In our case, we targeted 100% levels due to intracranial bleed. Despite appropriate treatment, clinical worsening was noted. A thorough investigation for the rare possibility of inhibitors was done and found to be negative. This prompted the treating team to consider an alternate or additional diagnosis. The temporal association of antenatal COVID − 19 infection in the third trimester, the presence of COVID antibodies in the baby, multisystem involvement, and elevated inflammatory markers suggested a diagnosis of MIS-N. Aneurysmal dilatation of proximal coronary arteries in the ECHO provided additional evidence in favor of the diagnosis.

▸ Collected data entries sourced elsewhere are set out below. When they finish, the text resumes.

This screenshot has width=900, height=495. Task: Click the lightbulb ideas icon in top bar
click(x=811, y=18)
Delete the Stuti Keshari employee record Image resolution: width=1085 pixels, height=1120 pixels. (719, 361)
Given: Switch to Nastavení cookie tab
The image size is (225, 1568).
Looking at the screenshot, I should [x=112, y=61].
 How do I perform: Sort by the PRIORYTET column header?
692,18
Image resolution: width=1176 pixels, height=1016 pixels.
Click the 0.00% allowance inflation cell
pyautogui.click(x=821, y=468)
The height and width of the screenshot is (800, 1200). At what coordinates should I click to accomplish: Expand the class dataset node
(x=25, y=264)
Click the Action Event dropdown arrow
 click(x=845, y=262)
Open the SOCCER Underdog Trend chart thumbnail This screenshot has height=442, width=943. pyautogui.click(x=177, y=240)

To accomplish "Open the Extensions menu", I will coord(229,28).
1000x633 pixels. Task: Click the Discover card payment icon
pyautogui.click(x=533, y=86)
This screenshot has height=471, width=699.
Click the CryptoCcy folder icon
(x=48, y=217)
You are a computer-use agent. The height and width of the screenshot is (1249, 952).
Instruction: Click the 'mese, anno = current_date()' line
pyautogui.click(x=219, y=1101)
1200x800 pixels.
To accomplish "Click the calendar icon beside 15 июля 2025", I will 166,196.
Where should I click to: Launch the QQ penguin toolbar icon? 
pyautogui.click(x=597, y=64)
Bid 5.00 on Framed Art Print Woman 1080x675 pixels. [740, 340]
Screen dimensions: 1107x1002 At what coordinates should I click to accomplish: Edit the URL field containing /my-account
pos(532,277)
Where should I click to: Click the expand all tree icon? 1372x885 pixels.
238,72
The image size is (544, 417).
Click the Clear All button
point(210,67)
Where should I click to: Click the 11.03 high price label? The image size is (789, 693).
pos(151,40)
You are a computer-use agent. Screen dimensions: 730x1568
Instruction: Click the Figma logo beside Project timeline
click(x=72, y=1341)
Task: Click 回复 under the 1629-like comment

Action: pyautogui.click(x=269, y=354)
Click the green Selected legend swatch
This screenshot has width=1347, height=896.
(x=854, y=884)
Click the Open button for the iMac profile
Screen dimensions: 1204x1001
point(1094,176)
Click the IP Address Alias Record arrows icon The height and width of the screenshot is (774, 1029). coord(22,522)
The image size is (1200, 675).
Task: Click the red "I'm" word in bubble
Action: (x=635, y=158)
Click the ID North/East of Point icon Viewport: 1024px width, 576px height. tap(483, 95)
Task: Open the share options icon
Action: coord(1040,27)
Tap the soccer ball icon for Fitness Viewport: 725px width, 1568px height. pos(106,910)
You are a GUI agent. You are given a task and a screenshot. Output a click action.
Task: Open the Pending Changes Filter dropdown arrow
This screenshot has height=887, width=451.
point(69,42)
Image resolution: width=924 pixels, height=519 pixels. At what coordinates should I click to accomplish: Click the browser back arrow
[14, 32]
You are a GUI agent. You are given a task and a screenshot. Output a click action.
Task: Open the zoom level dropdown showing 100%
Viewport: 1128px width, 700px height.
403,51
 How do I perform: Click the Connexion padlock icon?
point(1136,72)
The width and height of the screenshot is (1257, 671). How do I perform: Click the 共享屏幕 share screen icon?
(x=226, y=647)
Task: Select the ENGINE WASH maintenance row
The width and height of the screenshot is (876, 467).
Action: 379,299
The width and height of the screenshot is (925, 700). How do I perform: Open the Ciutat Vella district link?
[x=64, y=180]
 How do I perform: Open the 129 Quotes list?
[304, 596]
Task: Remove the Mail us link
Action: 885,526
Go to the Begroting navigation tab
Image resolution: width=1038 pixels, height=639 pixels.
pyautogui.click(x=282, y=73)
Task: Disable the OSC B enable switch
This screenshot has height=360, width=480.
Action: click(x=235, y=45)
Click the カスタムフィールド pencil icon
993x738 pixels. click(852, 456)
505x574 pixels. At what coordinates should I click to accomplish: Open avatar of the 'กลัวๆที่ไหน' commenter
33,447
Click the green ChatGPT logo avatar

MIS-N is a newly reported entity with few cases reported as yet [5]. The diagnosis is based on Multisystem Inflammatory Syndrome –children (MIS-C) criteria which include clinical and laboratory components [6]. MIS-N can present with cardiac involvement (90%), respiratory failure (40%), and fever (10%) [2]. The treatment modalities include IVIG and steroids, in addition to supportive measures.

This is the first report of MIS-N in a neonate with Hemophilia A to the best of our knowledge. Here we highlight the challenges faced in terms of diagnosis and treatment. Coagulation abnormalities may occur in Multisystem inflammatory syndrome due to COVID-19. Prolonged APTT, elevated fibrinogen, and D – dimer have been reported [7]. However, in this case, the coagulation factor assay showed severe Factor 8 deficiency. This led to the diagnosis of Hemophilia A. Gene analysis showing a pathogenic mutation in the F8 gene in chromosome X confirmed the same. The mutation ruled out the rare possibility of acquired hemophilia from secondary aetiologies including SARS-CoV-2.

Neuronal injury involving perihematomal neurons occurs in IC bleed. This triggers a cascade of events causing the elevation in inflammatory markers. However, there may be elevated inflammatory markers in both MIS-N and resolving or organizing IC bleed [ 8, 9]. There is no single test with high specificity that confirms MIS-N diagnosis. Inflammatory markers including CRP, procalcitonin, D-dimer, ferritin, and N-terminal pro b-type natriuretic peptide (NT-proBNP) are nonspecific. This was a significant concern during treatment.

Aspirin or anticoagulants are recommended for the treatment of babies with dilated coronaries. However, given the ongoing IC bleed, we did not administer aspirin or anticoagulants.

Many issues regarding the diagnosis and management of a neonate with MIS-N may arise especially when it occurs along with other diseases. This case highlights the need for a greater understanding of cases with the concurrent occurrence of MIS-N and other neonatal disorders.

Conclusion

In this case, we report the occurrence of hemophilia A and COVID-associated MIS-N in a neonate. A high index of suspicion in the current pandemic period may help in diagnosing cases of MIS-N especially when it occurs concurrently with other neonatal disorders.